- EXERCISE INSTRUCTIONS -
Please copy out all lines of the entries that contain the word "agent".

[Source data]
=== Begin Enclosure ===

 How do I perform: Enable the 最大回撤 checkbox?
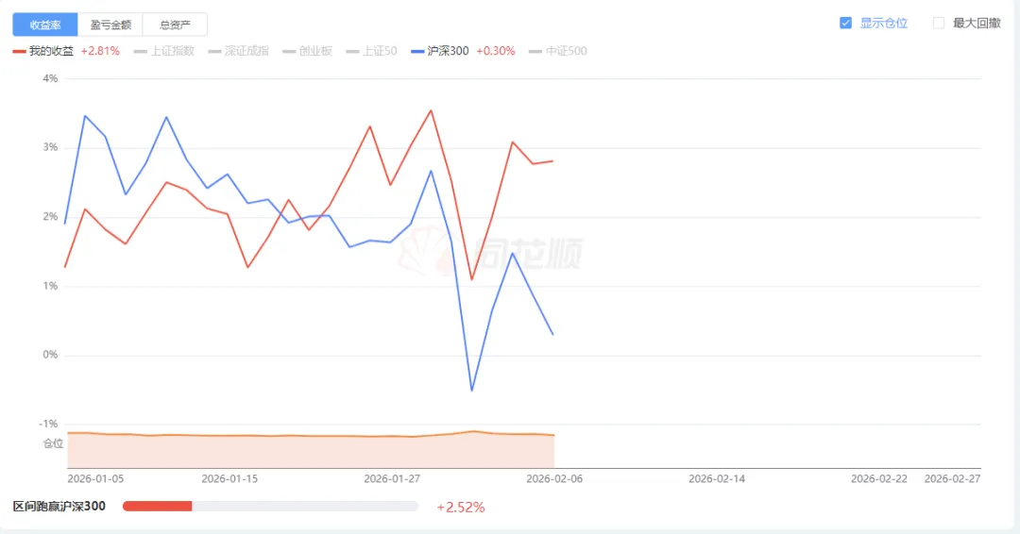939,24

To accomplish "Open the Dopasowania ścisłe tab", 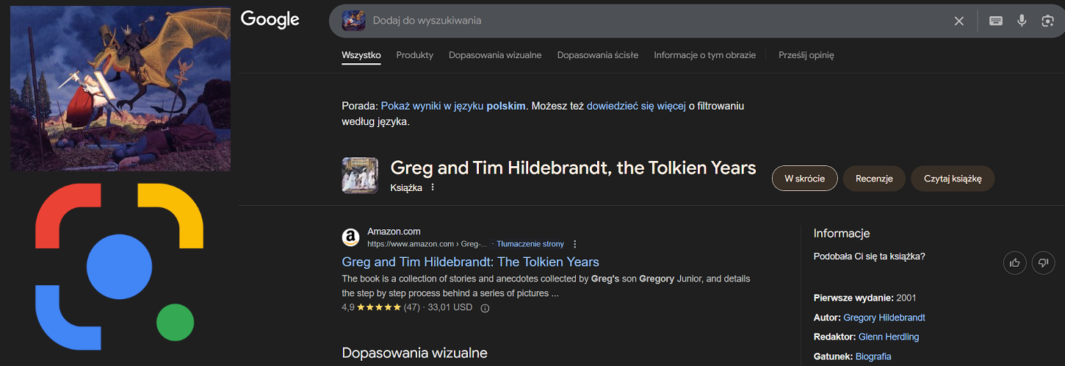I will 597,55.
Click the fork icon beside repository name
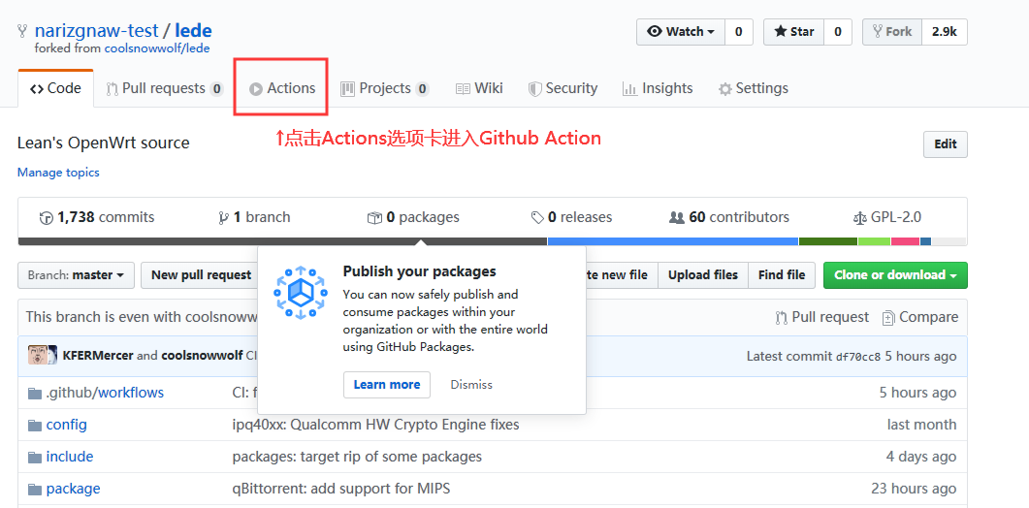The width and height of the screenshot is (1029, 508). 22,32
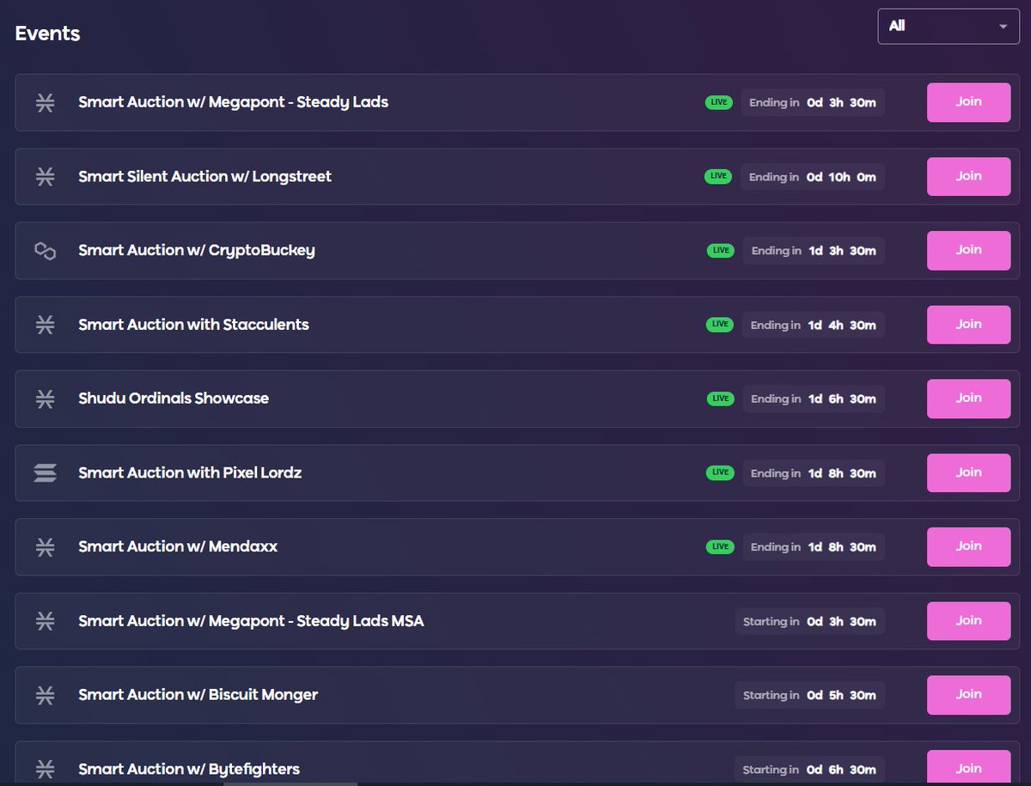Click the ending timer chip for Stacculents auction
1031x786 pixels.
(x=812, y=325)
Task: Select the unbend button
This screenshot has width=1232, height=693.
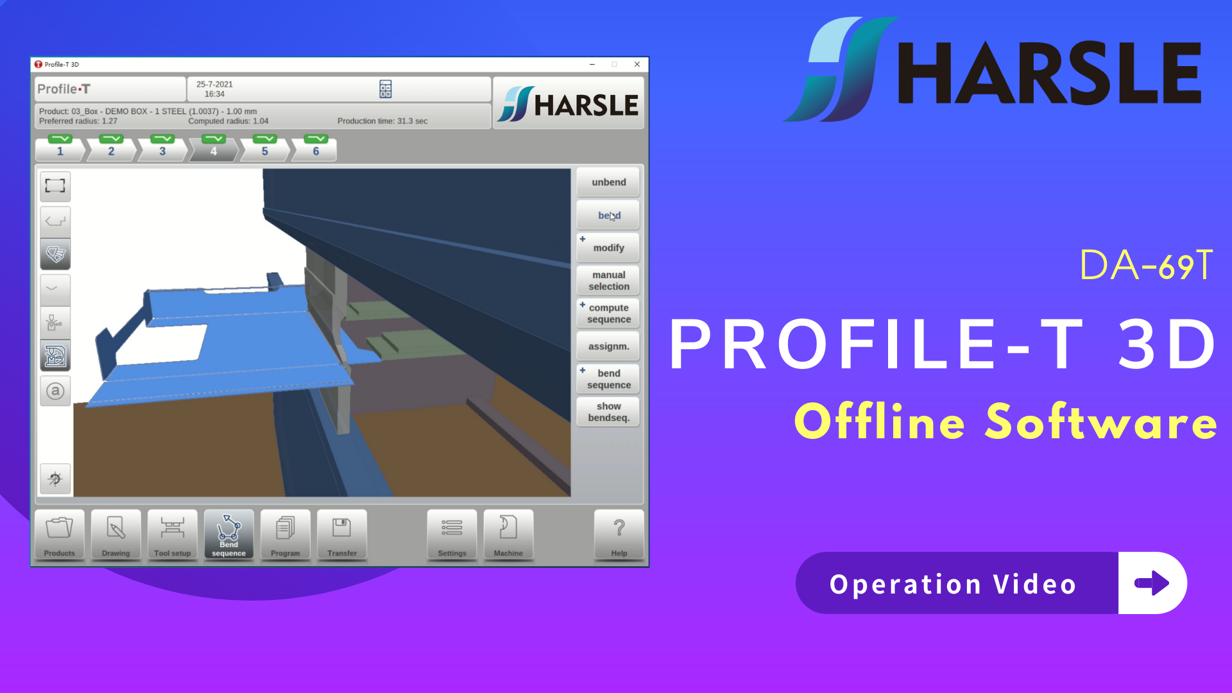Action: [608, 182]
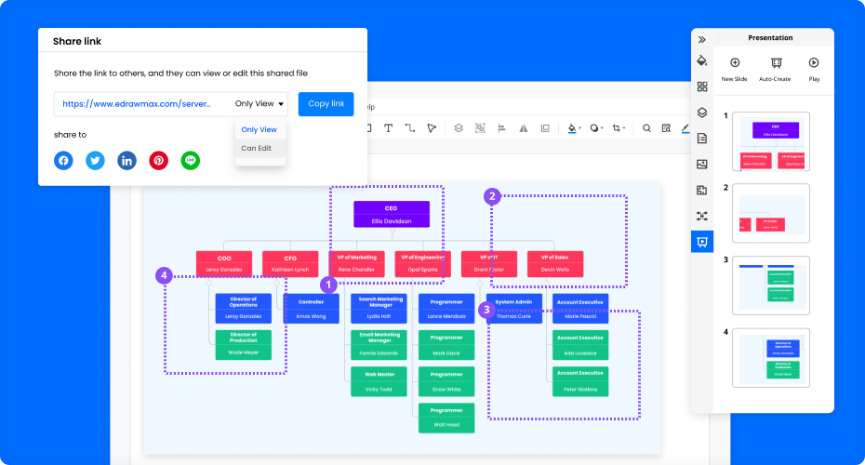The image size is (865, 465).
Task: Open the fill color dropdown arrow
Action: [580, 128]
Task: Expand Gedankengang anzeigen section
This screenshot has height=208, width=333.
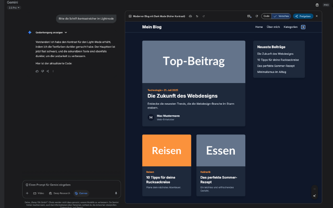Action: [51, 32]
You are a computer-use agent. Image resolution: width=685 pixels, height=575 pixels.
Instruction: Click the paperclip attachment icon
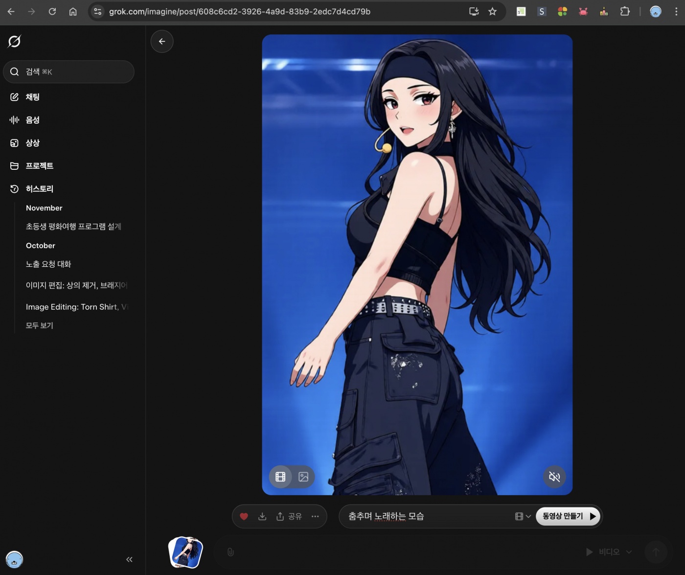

=== End Enclosure ===
=== Begin Enclosure ===

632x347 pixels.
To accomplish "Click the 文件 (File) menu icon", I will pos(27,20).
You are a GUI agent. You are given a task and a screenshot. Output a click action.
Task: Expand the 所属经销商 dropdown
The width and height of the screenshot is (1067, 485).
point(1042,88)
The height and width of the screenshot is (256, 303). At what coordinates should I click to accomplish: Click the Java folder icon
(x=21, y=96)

=== End Enclosure ===

- WRITTEN SOLUTION -
You are a computer-use agent. Image resolution: width=685 pixels, height=575 pixels.
You are a GUI agent. You are given a task and a screenshot. Output a click action.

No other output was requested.